Forfeiture is a tool used by law enforcement agencies to confiscate money or property they suspect is involved in illegal activity. Forfeiture has a long history in the United States and other parts of the world, but for most of its existence, its use was limited. Widespread use of civil forfeiture began with the rise of modern drug laws and more permissive court interpretations of what constitutes a connection to illegal activities.
There are three main types of property that are subject to forfeiture: contraband, proceeds from criminal activity and tools used in the act of committing a crime. Contraband is property that is illegal to own, such as illicit drugs or certain types of weapons. Proceeds are typically goods or money derived from illegal activities, such as cash stolen from a bank. Tools are items used during the commission of a crime and “associated” with illegal activity, such as a legally owned gun used to rob a convenience store.

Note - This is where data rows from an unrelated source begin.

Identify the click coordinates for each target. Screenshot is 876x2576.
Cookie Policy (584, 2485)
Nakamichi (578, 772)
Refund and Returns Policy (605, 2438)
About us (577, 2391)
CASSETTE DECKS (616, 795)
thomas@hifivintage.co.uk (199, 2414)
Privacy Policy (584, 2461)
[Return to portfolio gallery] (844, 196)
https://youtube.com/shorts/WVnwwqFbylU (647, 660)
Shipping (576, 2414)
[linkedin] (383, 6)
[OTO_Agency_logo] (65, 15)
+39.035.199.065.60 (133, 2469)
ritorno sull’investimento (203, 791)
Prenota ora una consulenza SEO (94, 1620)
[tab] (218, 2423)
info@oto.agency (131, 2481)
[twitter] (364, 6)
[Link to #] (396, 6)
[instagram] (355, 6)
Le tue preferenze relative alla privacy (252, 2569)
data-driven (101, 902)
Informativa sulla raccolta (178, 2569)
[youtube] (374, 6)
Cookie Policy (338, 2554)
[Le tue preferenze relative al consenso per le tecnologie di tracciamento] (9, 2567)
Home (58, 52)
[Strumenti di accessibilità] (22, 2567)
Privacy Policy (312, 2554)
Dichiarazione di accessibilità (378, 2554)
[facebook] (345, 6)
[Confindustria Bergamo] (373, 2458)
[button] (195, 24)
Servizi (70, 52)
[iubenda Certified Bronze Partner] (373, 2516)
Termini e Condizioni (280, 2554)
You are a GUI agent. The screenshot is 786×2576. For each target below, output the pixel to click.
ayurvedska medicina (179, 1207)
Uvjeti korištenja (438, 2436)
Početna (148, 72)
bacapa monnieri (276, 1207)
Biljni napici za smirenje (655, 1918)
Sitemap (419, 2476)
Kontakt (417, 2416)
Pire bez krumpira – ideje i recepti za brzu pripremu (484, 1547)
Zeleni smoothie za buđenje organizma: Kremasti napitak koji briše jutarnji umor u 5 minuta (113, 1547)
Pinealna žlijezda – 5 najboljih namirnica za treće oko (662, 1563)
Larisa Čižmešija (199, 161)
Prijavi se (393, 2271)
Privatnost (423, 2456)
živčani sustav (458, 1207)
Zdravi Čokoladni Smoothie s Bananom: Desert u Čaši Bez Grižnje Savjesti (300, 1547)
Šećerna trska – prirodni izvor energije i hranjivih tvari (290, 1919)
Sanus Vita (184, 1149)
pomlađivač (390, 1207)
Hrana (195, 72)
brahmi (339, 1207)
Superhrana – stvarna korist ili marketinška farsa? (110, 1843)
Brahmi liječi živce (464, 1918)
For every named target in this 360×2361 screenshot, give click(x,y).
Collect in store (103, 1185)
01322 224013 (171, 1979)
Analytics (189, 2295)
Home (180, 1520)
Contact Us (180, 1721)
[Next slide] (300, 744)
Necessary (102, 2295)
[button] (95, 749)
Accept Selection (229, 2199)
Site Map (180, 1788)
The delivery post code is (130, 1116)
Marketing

Forfeiture is not the same thing as law enforcement seizing property. Police can seize property if they have probable cause to believe that the property is subject to forfeiture or if the property is needed as evidence as part of a criminal investigation. Seizure is when the police take possession of property; forfeiture is when the government takes ownership of property.
There are two main types of forfeiture: civil and criminal, both of which are described in more detail below. It is important to distinguish between civil and criminal forfeiture and to remember that this paper discusses only the problems associated with civil forfeiture, not criminal forfeiture or police seizure. Further, reforming civil forfeiture would not affect the ability of police to seize property that is needed as evidence in a criminal case.